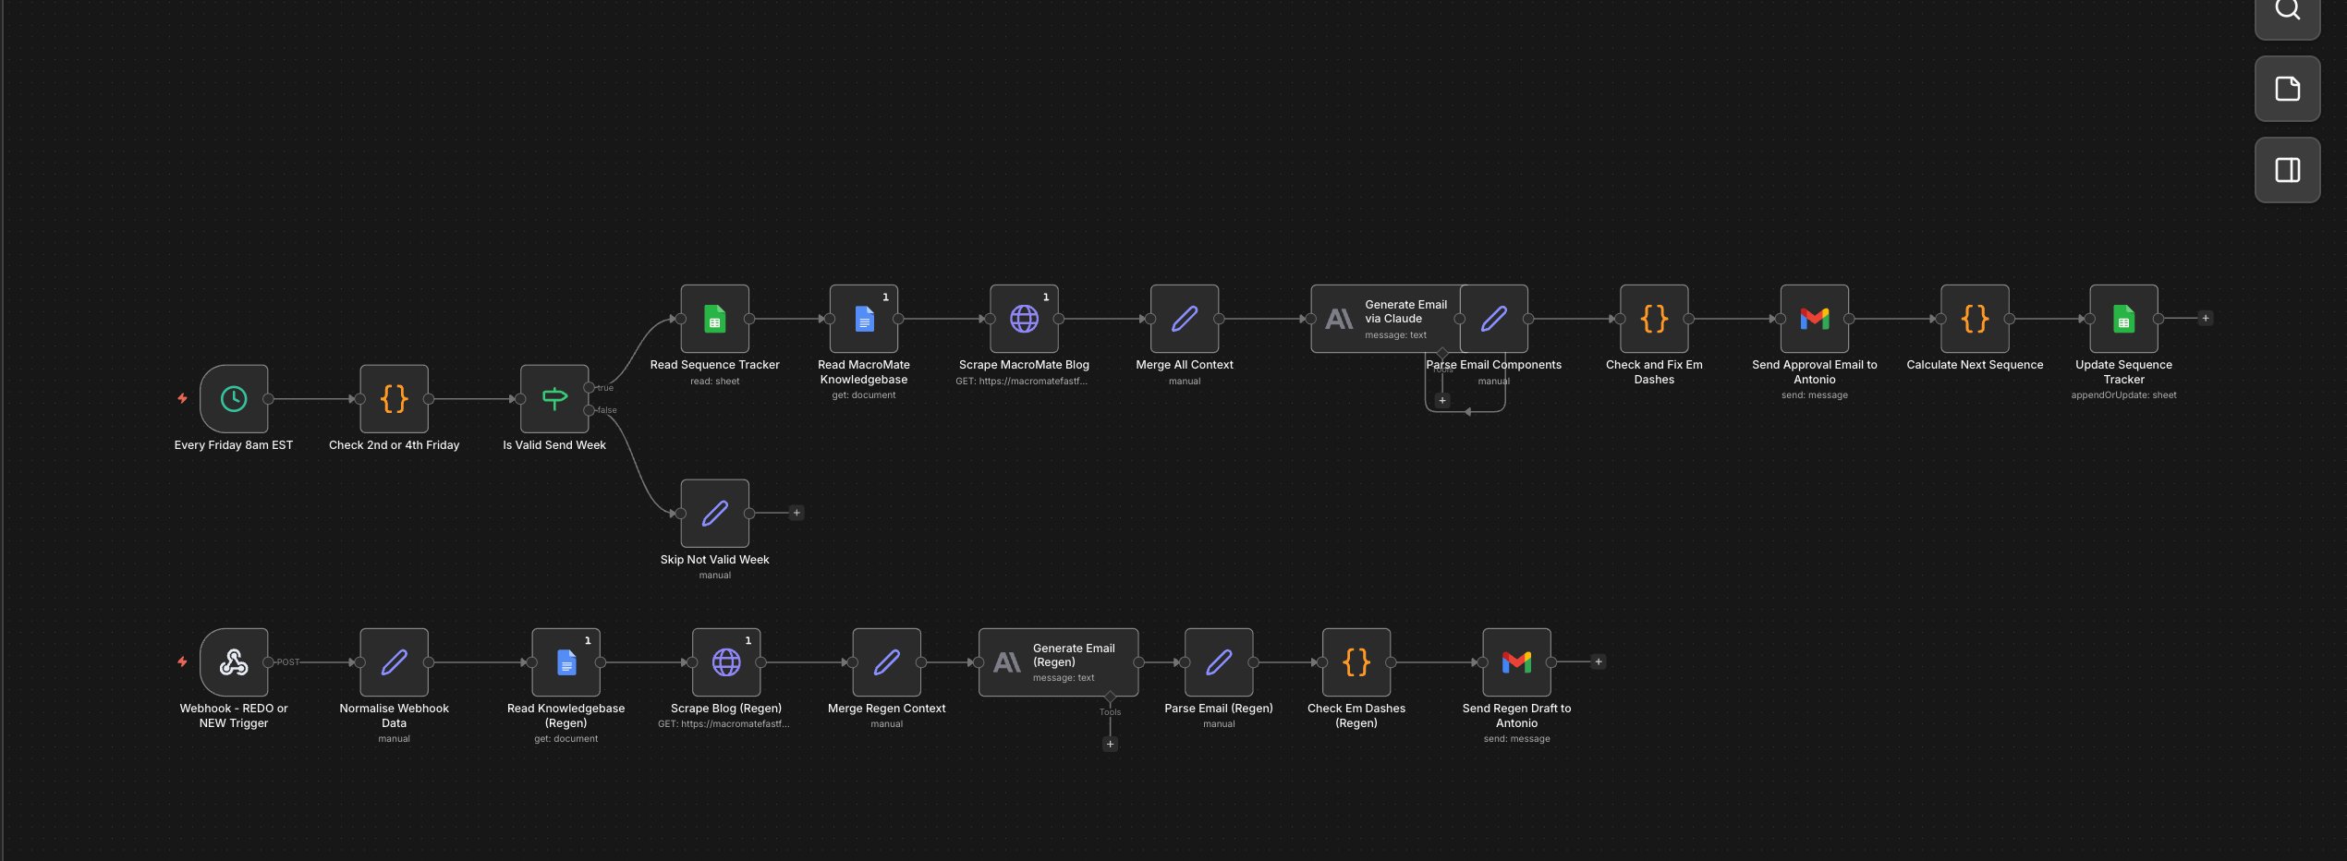The height and width of the screenshot is (861, 2347).
Task: Add node after Update Sequence Tracker
Action: click(2206, 319)
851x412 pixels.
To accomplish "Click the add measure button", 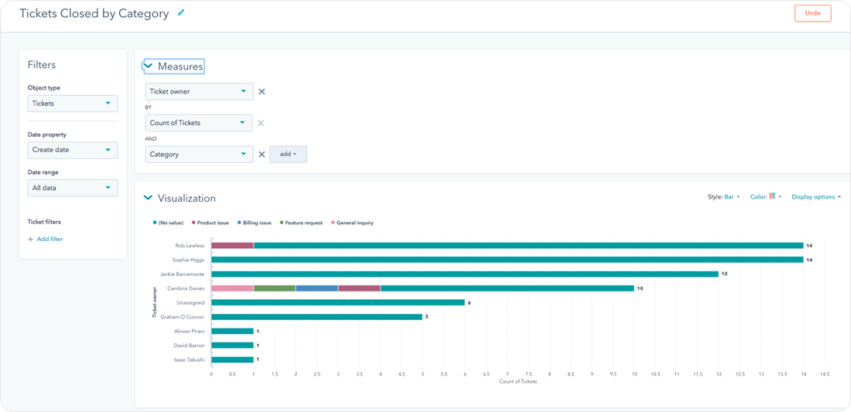I will pyautogui.click(x=288, y=155).
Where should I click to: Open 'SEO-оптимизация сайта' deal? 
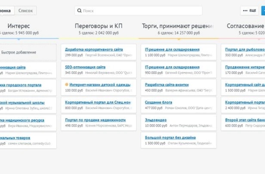coord(85,67)
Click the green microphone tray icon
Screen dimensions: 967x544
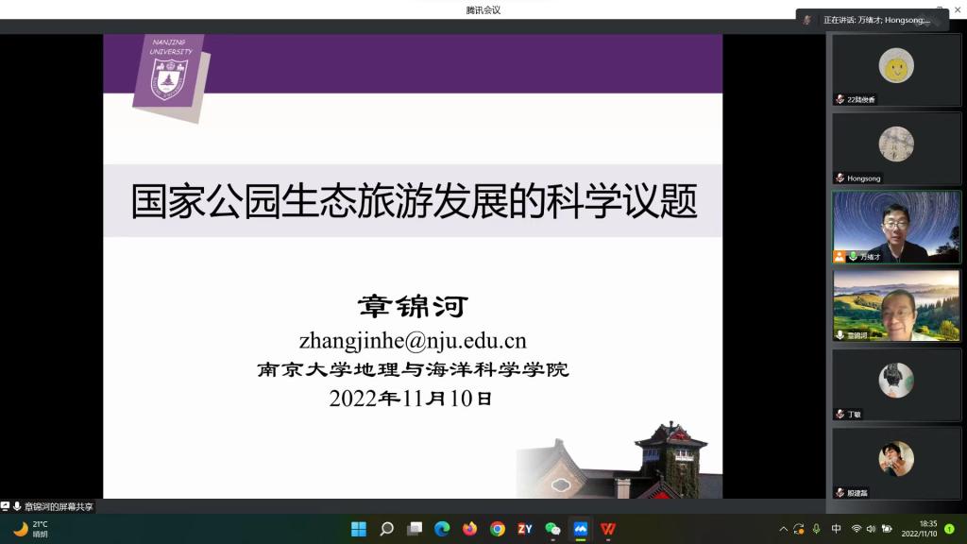816,529
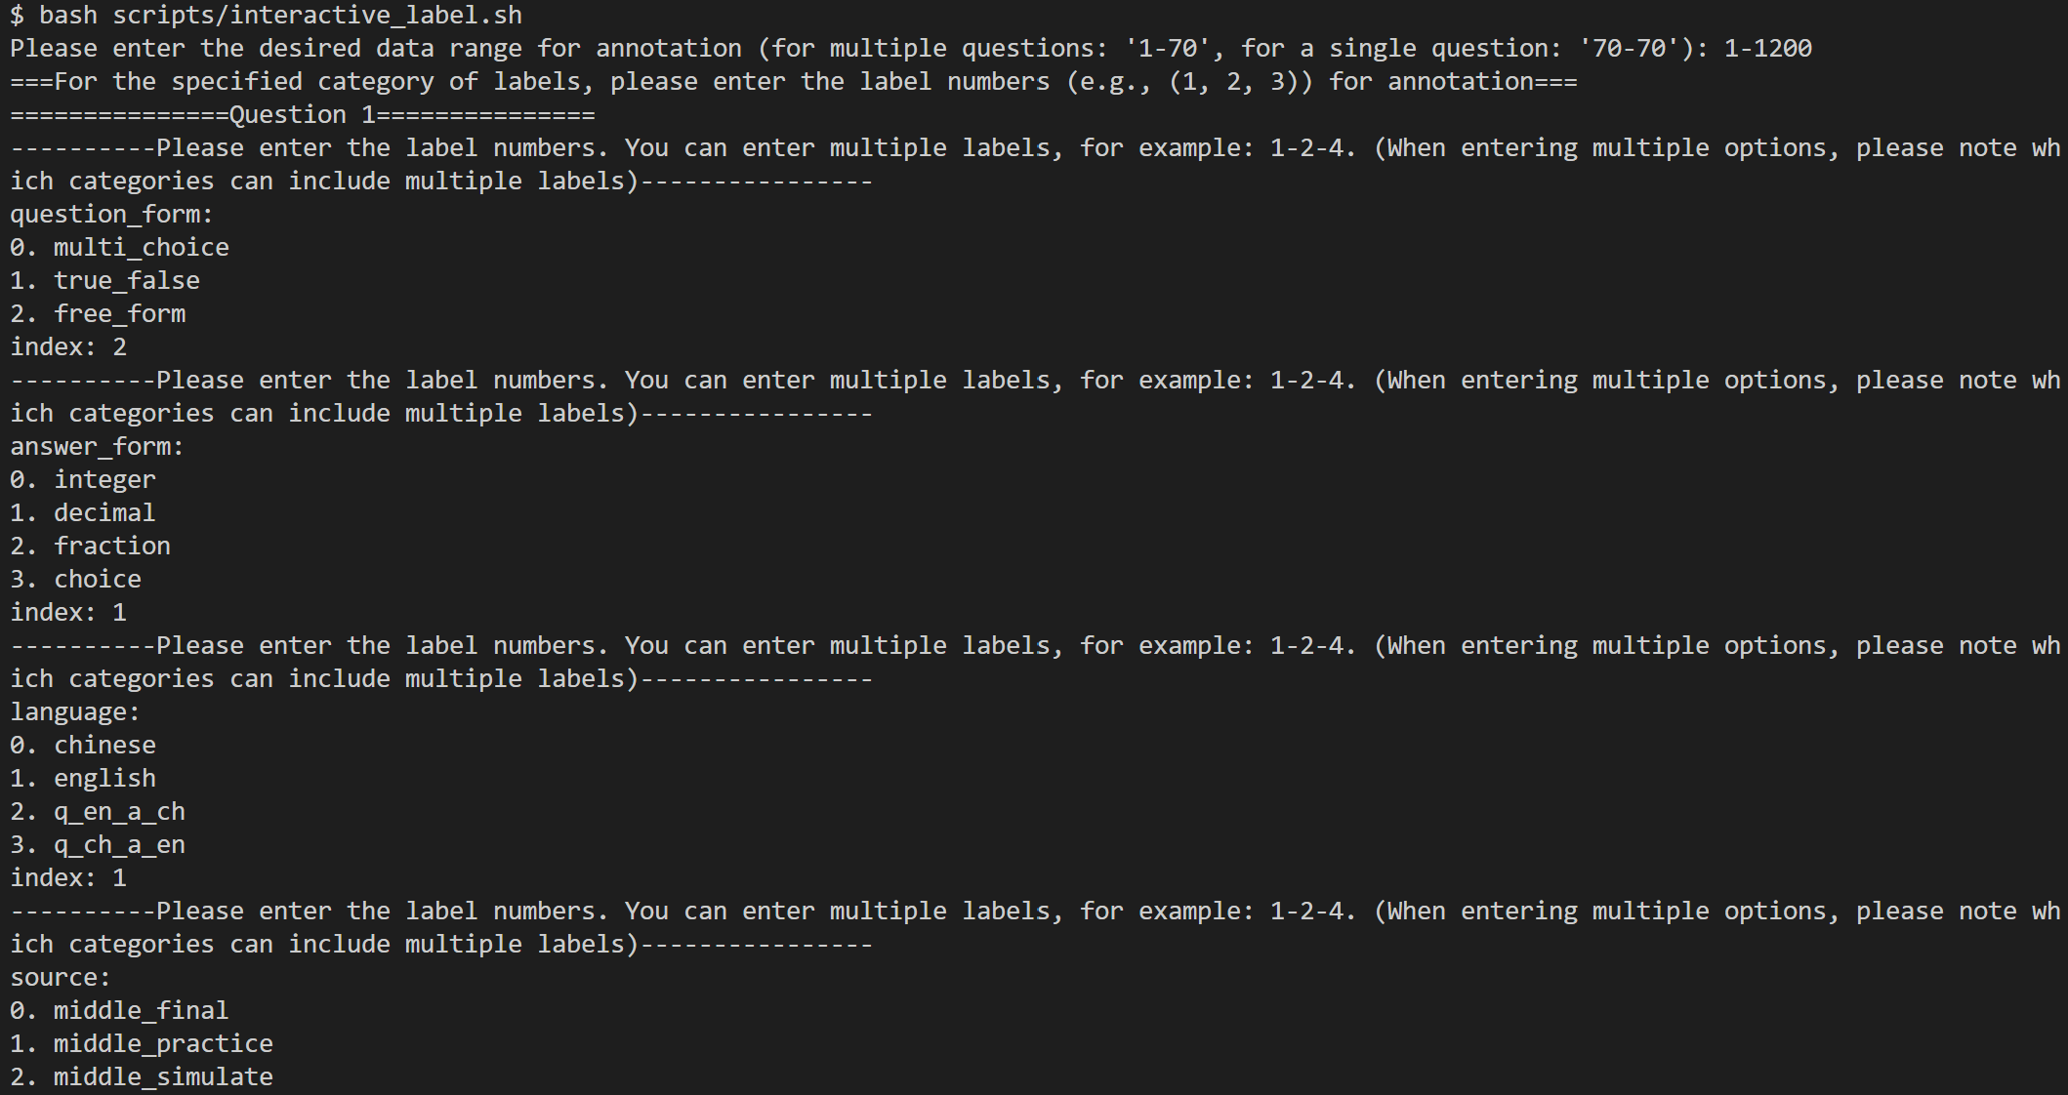Select the decimal option line
The height and width of the screenshot is (1095, 2068).
83,513
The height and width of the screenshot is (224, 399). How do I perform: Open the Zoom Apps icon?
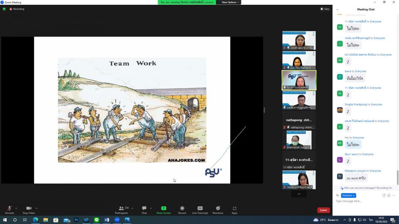click(x=235, y=209)
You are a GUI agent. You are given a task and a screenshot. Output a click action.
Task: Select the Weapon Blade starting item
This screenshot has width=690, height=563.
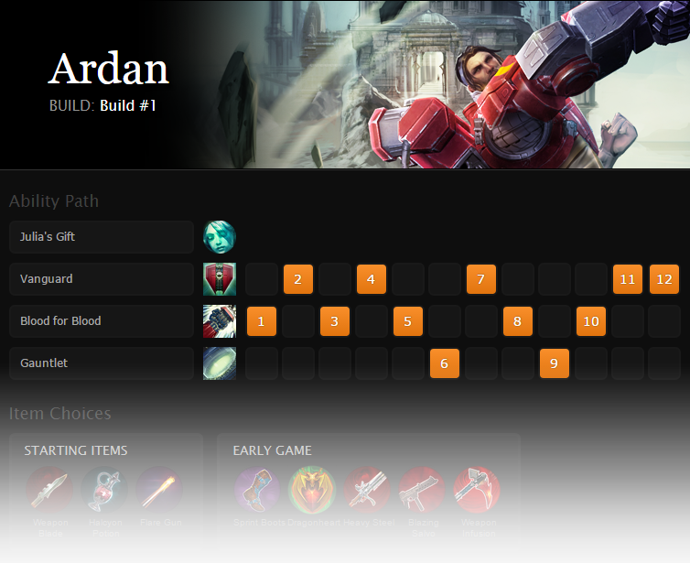pos(49,490)
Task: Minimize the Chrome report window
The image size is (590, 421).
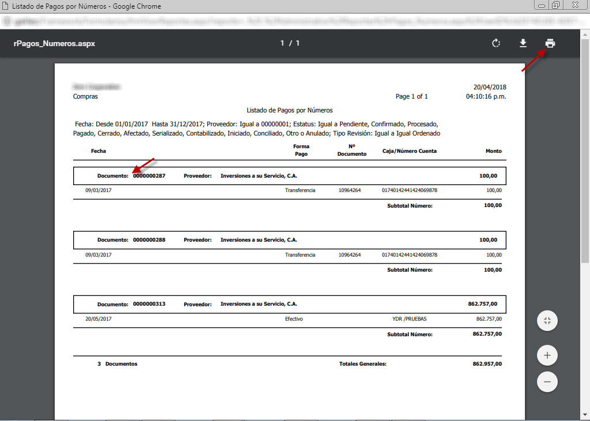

_____

Of the lines above, copy only those from the one holding "Where should I" to the one holding "You are a GUI", both included, and exclude every image.

▶ [COMPLETED TASK]
Where should I click to: Open 'SEO-оптимизация сайта' deal? 
coord(85,67)
Click the green microphone tray icon
Screen dimensions: 967x544
816,529
Select the decimal option line
The height and width of the screenshot is (1095, 2068).
83,513
The height and width of the screenshot is (224, 399). How do I perform: Open the Zoom Apps icon?
click(x=235, y=209)
You are a GUI agent. You are given a task and a screenshot. Output a click action.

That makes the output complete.